Michèle Morgan (su nombre era Simone Renée Roussel) no triunfó en Hollywood como otras actrices que cruzaron el océano y el tiempo silbó tacaño su nombre, sin embargo es una presencia eterna que el cine supo criar más allá de los estilos de moda y del lema de epitafio que ahora la nombra como la Ingrid Bergman que no fue. Para la mujer con estertores de Garbo, atisbo fatal de iris cristal turquesa, víctima de su belleza y del pánico que provocaba su cara perfecta, los años sesenta le fueron esquivos. Michèle era el afiche –los ojos del afiche– del cinéma de qualité (el cine sin renovación de mirada ¿broma ocular sin ironía?, el cine del realismo psicológico que la nouvelle vague despreciaba) y quedó afuera de los planos de Truffaut, Godard y Rohmer.
El suburbio de cuna parisina donde nació el día esencial de aquel año bisiesto era poco pero hubiera sido más útil que Dieppe (donde se mudó después con sus padres y de donde se escapó a los catorce para irse a París con su abuela, su fan primera y quien la llevó a estudiar teatro con René Simon, el fundador de la escuela de arte dramático Cours Simon) para que el flash de un periodista la descubriera y fuera tapa.

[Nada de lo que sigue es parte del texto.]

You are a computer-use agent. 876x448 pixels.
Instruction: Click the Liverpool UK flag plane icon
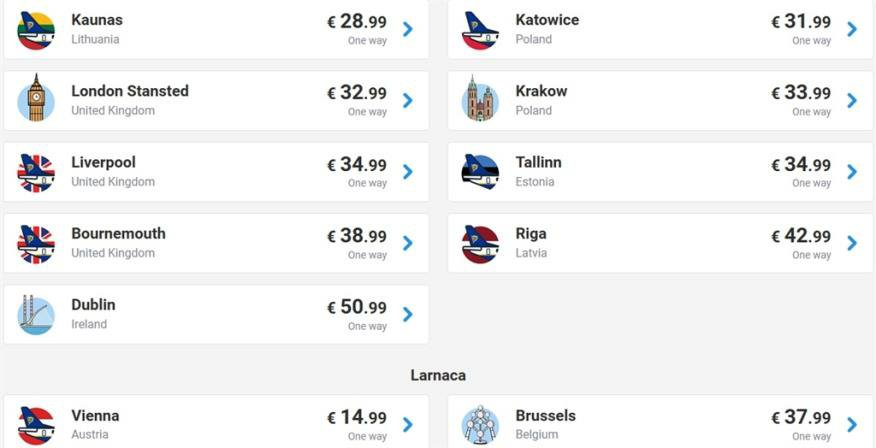pos(36,172)
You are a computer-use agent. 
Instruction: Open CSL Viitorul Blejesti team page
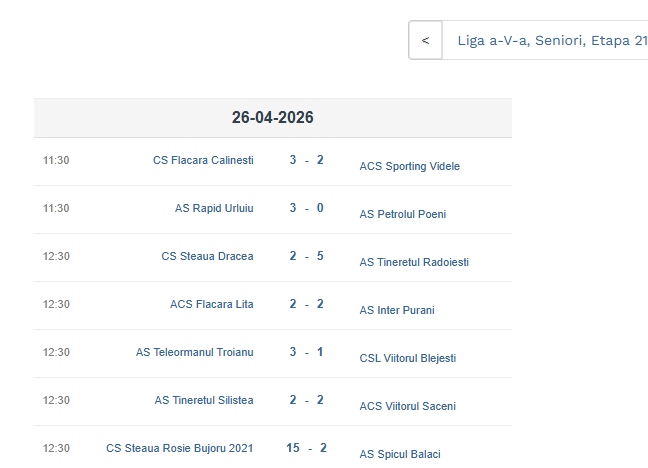click(407, 358)
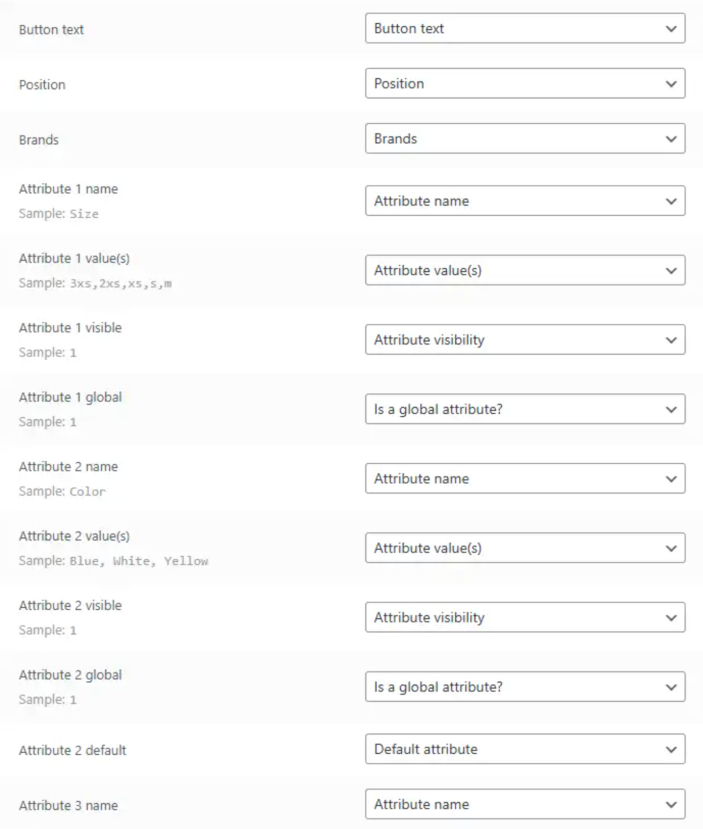This screenshot has width=703, height=829.
Task: Open Attribute 2 value(s) dropdown
Action: point(524,548)
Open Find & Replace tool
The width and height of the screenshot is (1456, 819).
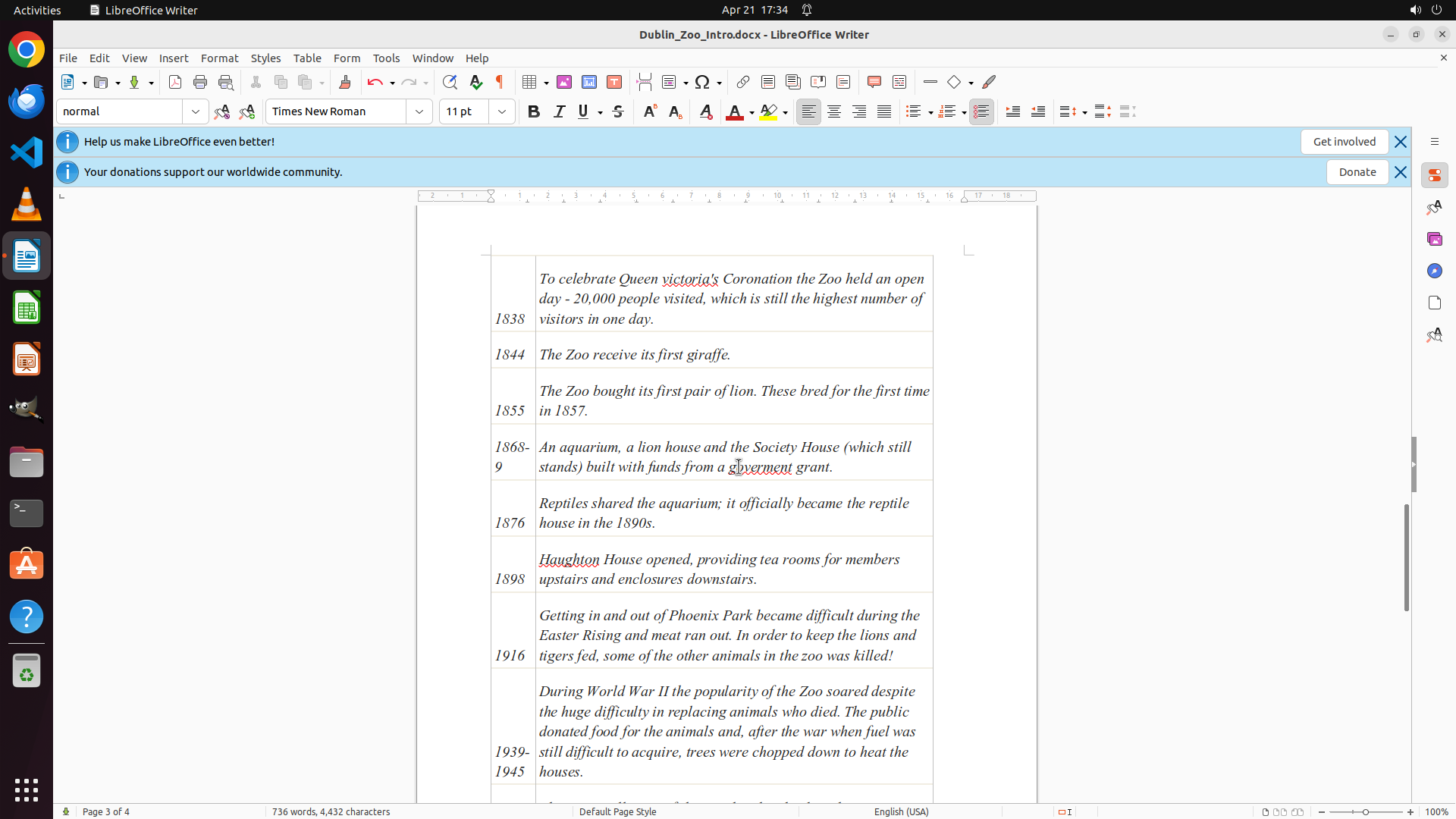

Unos meses de extra, otros más de libreto con una sola frase y un par de roles de niña inocente víctima de hombres casados bastaron para que Morgan –la Juana de Arco de Destinées (1954)– se convirtiera en la estrella glamorosa que el público amaba y en la mujer modelo que sentían cercana aquellas señoras que hoy lloran también a Lella Vignelli.

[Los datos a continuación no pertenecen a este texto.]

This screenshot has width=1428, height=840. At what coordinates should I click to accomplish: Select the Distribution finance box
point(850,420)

Gabardina brillante y boina negra Chanel profundizan la insurrección de su sensualidad en el compás de espera entre escena y escena, reloj suspendido y guarida ideal para inmortalizar su frase de cabecera, “la tristeza es mi elemento”. Figura de otro tiempo para el catálogo del casting selecto, Morgan se alejó del teatro y del cine y se refugió en la pintura. Un pincel sostenido entre los dedos como si fuera una boquilla y una pose de revista Life marchita daban cuenta décadas después de los años dorados de la nueva vida de la mujer a la que un canto general de admiración aplaudía cuando era una adolescente reciente y se fotografiaba con Prévert y también cuando se convertía en Fabiola, figurita de colección casi troquelada, la hija de un senador que se enamora de un gladiador. En un intento certero por evitar que sus ojos claros sean la memoria única y que el slogan sea siempre la entrada que se consigue en boletería, Michèle Morgan espera en el espacio virtual –peripecia sagrada del cine en continuado– para que desmadejemos el recuerdo estatuario.